Computational Engineering exploits multidisciplinary engineering simulation and design.
Our strength lies in a sophisticated mix of engineering methods, coupled with industrial applications from collaborating companies such as Rolls-Royce, Microsoft, Airbus, and Medtronic.
Our research interests fall into three broad areas:
We develop new computational methods and techniques such as numerical algorithms, methods to increase robustness in treatment of stochastic systems, parametric geometry techniques, and to exploit new emerging technologies such as distributed and Cloud computing.

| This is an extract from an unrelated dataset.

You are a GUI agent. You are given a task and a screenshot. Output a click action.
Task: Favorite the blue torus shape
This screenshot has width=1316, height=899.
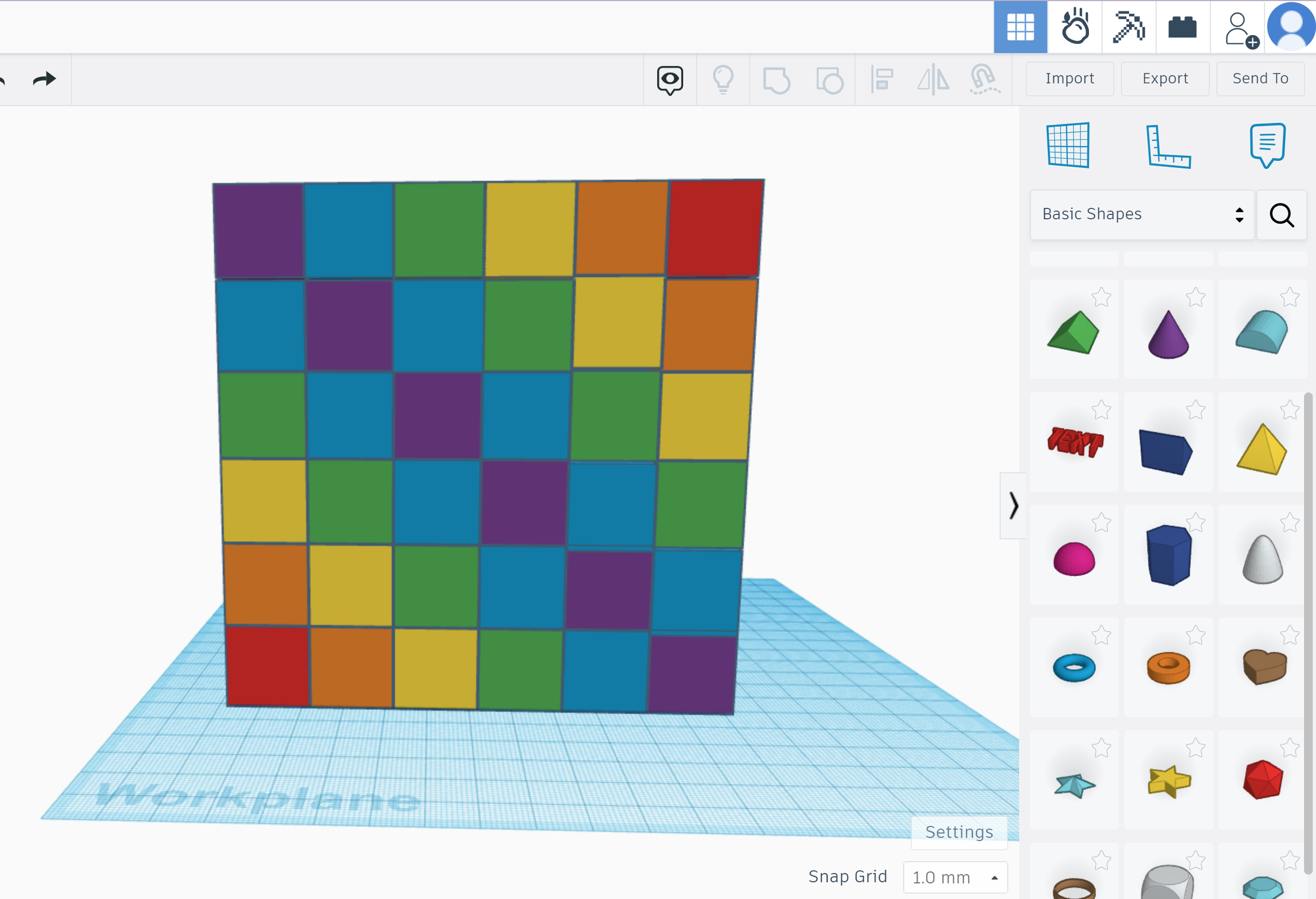coord(1101,635)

We apply these advances by modelling a wide variety of engineering systems, including problems in fluids, structures, repetitive structures, control systems, cellular and porous media, contact mechanics, structural dynamics, biomechanics and medical engineering, computationally intensive imaging, solid and functional materials and nanomaterials, photonic and spintronic devices, environmental modelling and atmospheric science, and complex systems.
To support effective design in industry and academia, we use our tools and expertise in design search and optimisation to achieve cost savings, competitive advantages, and reductions in environmental impact. This includes construction of advanced cost-prediction systems, development of autonomous systems, and optimisation of meta-modelled systems, materials and devices.
Our facilities include access to large supercomputing facilities at the University and Nationally, rapid prototyping systems, wind tunnels and water tanks. We provide software to academia and industry, with tailored solutions ranging from consulting services to provision of open source tools.